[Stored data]
* Start *

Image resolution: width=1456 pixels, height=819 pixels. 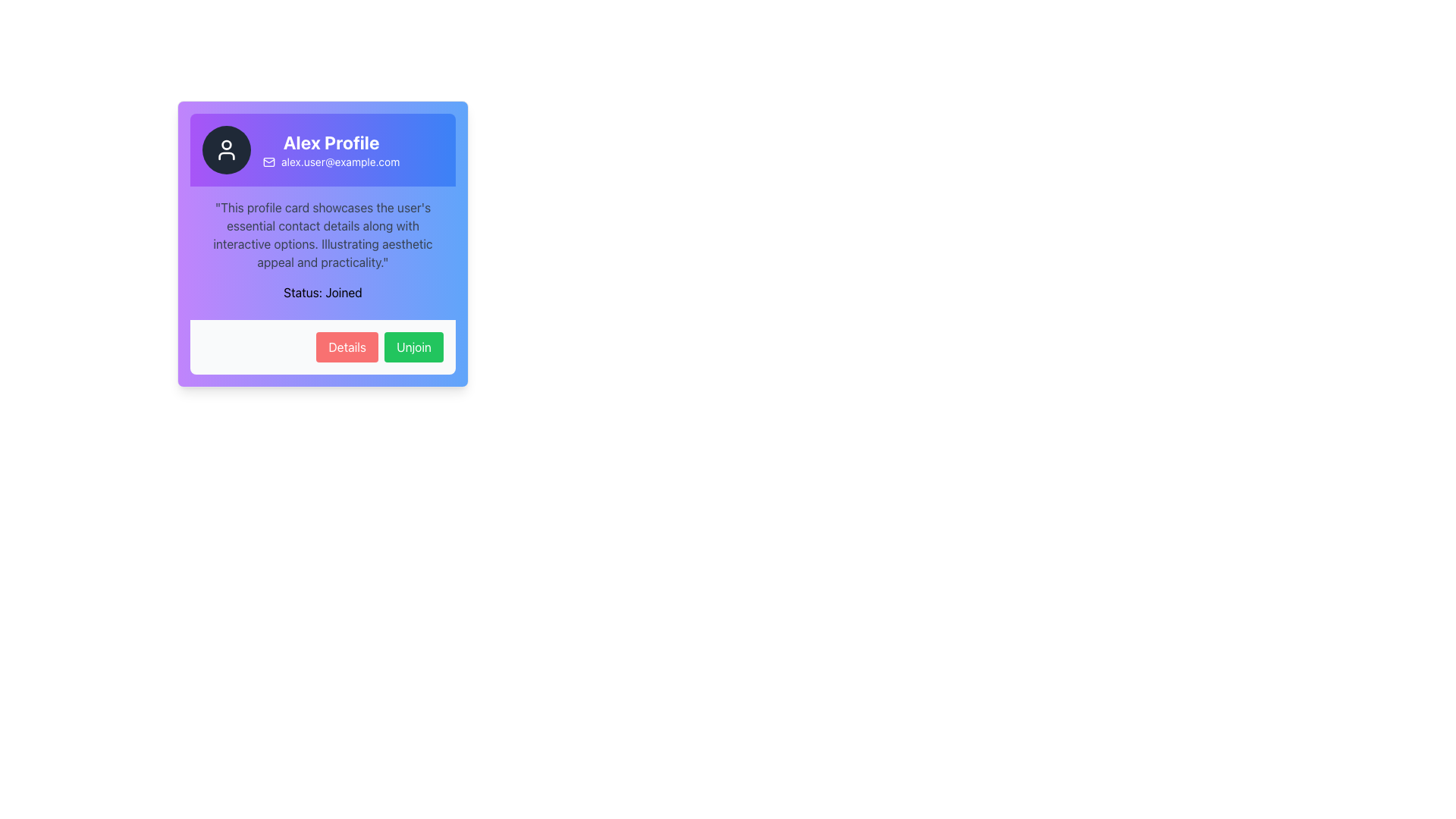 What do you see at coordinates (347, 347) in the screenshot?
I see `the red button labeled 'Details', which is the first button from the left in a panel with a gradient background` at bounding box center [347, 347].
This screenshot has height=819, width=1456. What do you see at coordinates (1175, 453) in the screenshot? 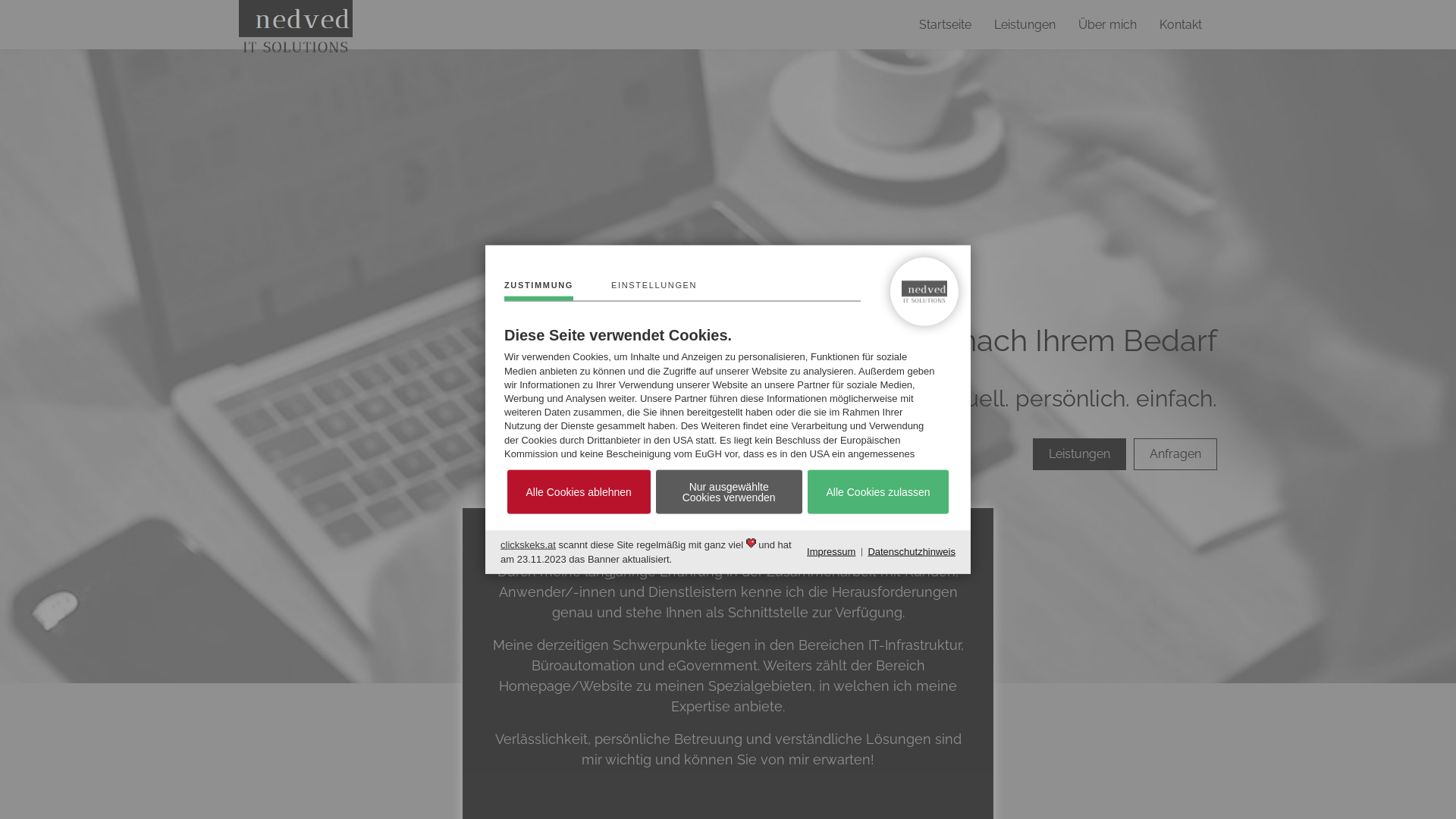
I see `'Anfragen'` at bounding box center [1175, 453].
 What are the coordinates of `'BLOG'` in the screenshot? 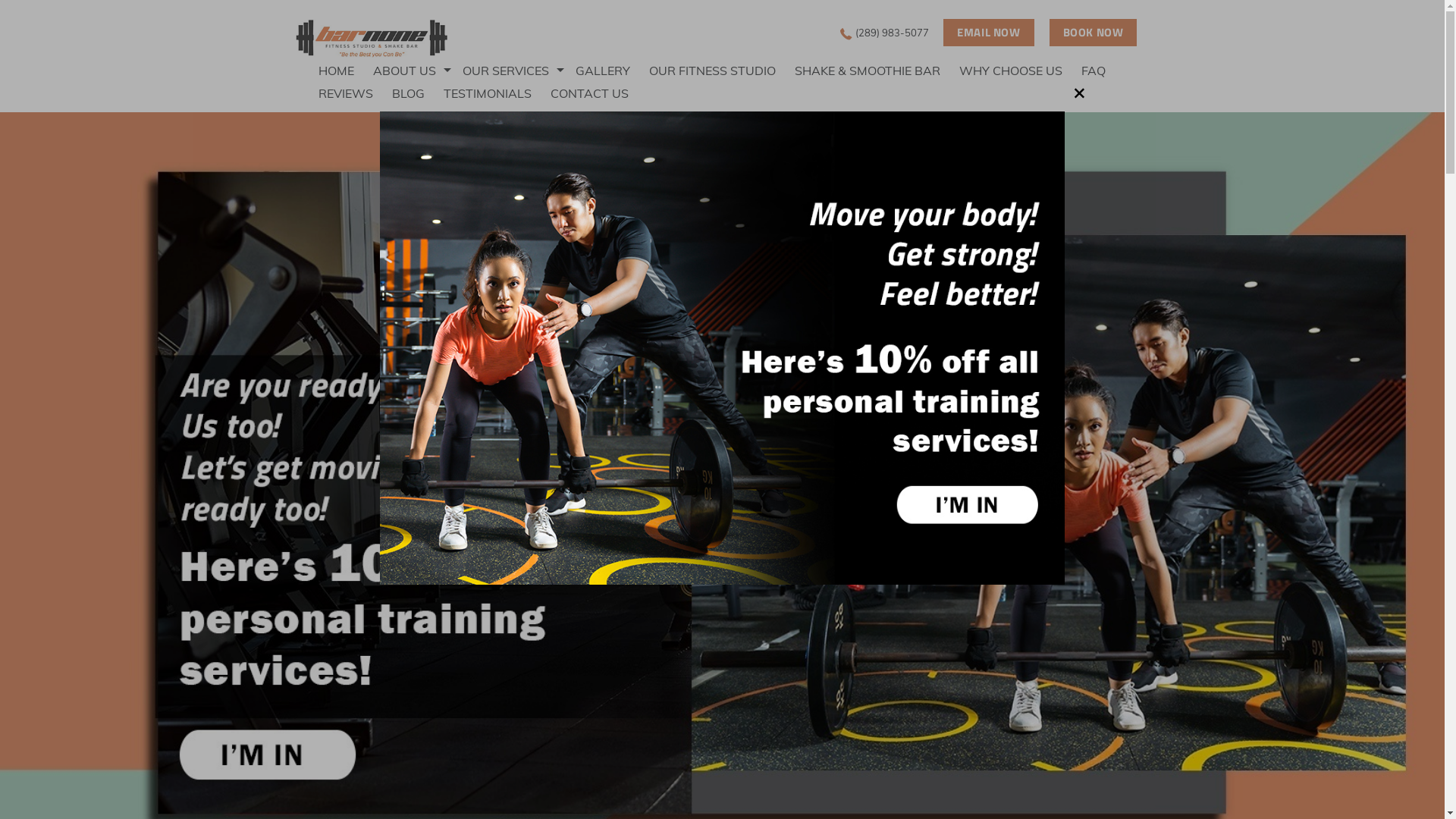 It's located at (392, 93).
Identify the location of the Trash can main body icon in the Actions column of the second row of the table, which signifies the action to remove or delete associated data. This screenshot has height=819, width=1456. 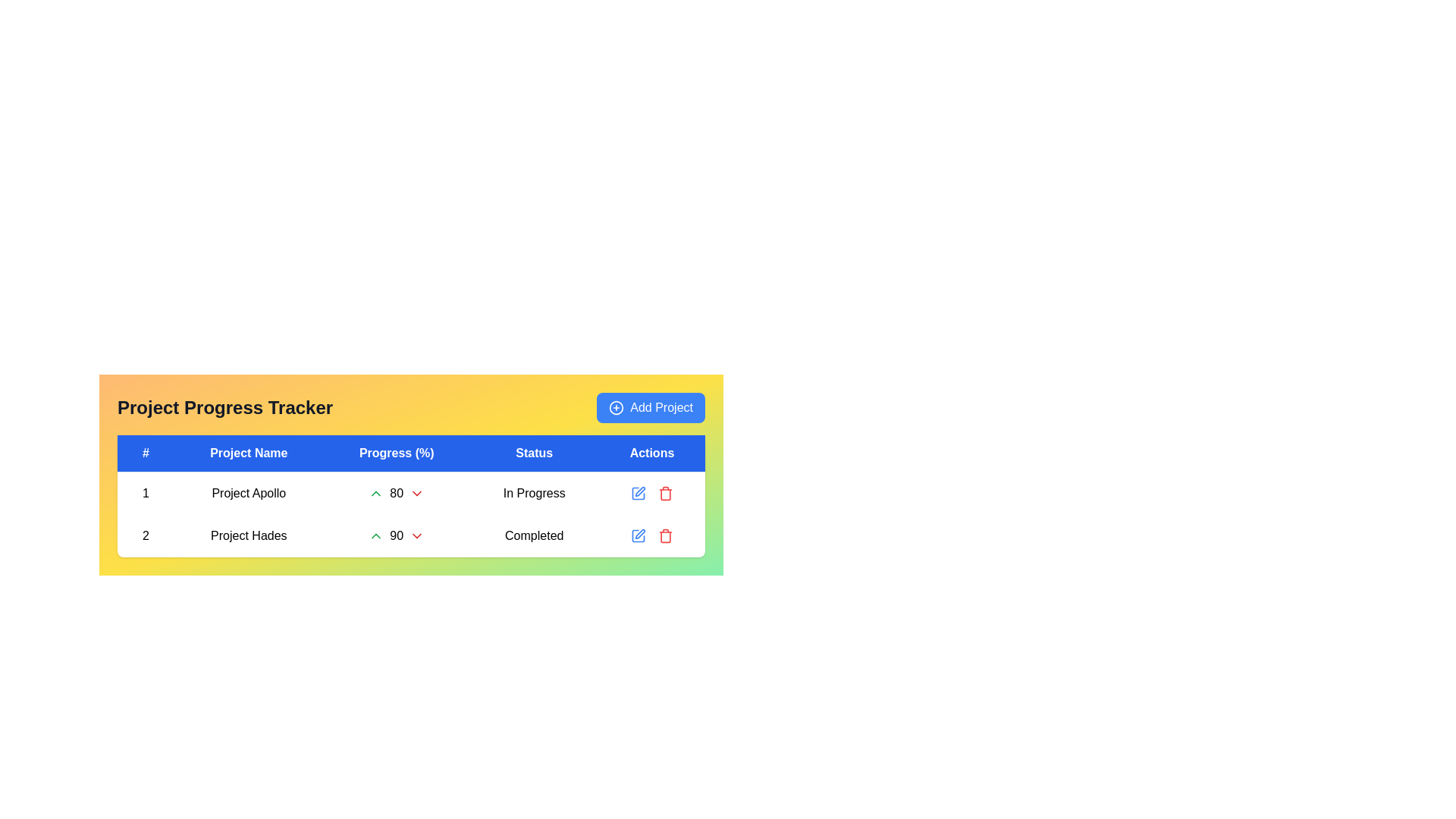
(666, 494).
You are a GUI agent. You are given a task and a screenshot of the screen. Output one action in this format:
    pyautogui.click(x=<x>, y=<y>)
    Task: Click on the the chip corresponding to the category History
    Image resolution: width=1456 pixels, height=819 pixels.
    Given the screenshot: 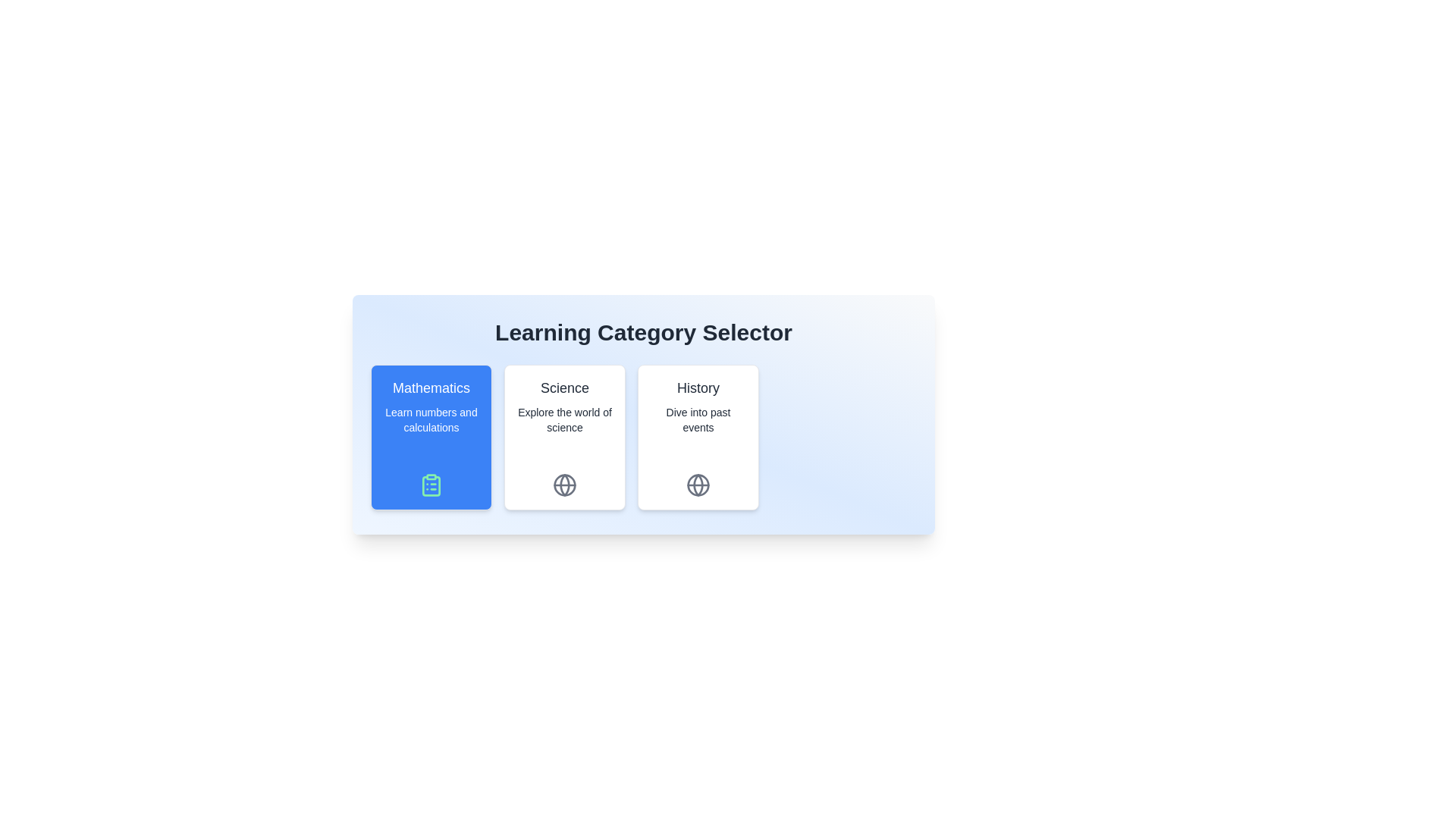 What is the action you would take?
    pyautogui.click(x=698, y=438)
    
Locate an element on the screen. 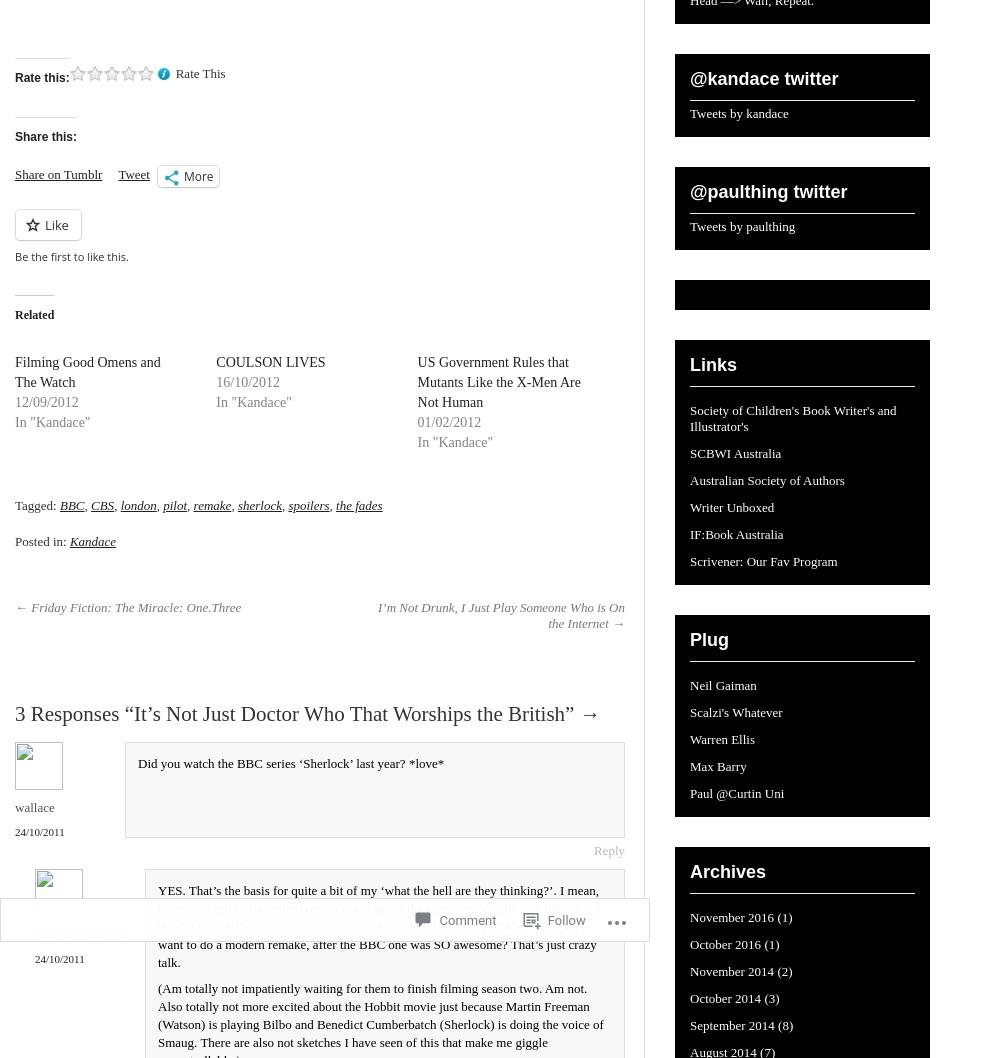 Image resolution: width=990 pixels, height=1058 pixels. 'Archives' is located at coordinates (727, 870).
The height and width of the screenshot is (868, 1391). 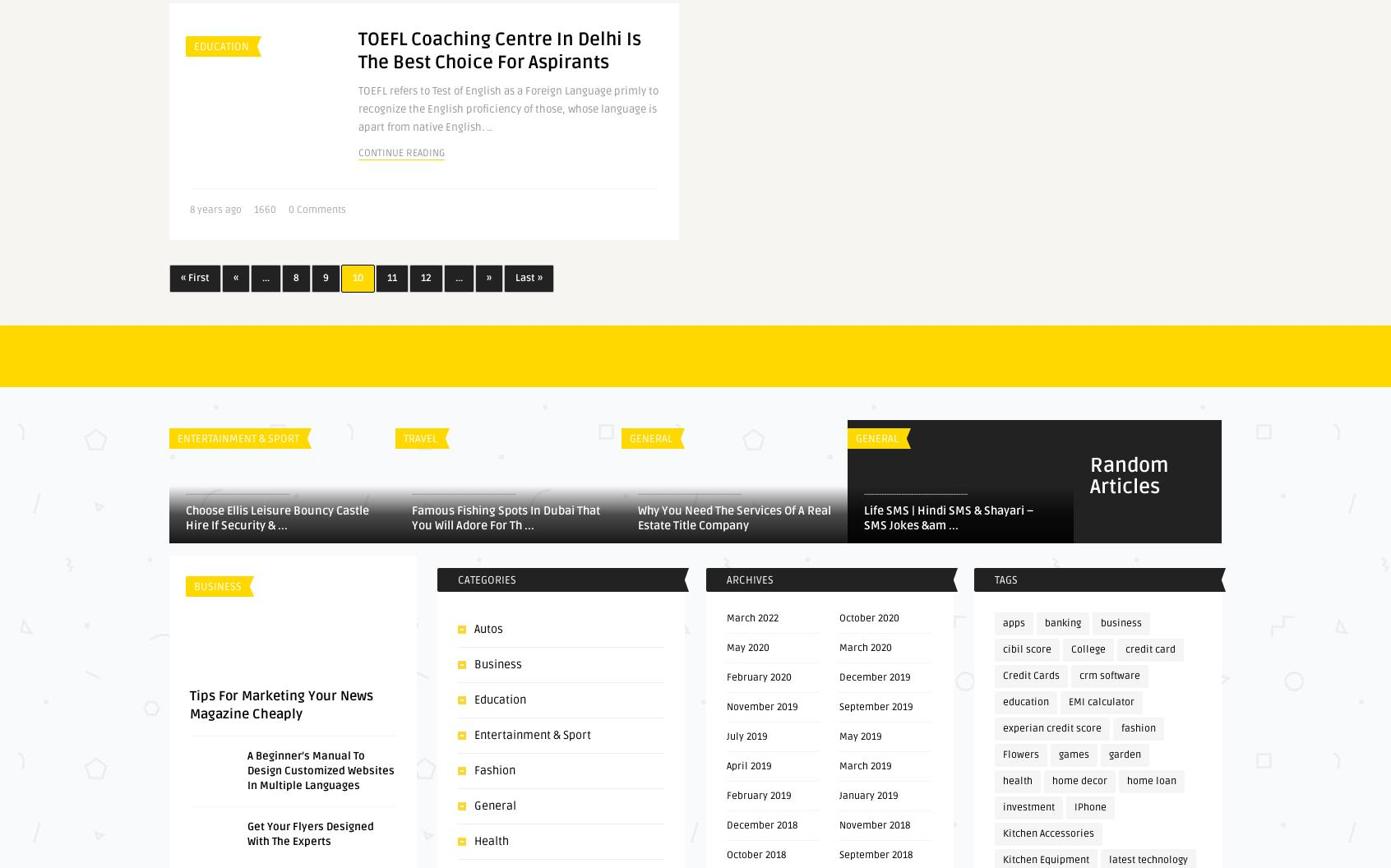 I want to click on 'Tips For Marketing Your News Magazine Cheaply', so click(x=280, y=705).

* End *

_Written exercise_
Can you give the stored data again, starting at the line with "Identify the location" and ending at the line with "(666, 494).", with "Trash can" swapped for "Wastebasket" and the pictures left out?

_Exercise output_
Identify the location of the Wastebasket main body icon in the Actions column of the second row of the table, which signifies the action to remove or delete associated data. This screenshot has height=819, width=1456. 
(666, 494).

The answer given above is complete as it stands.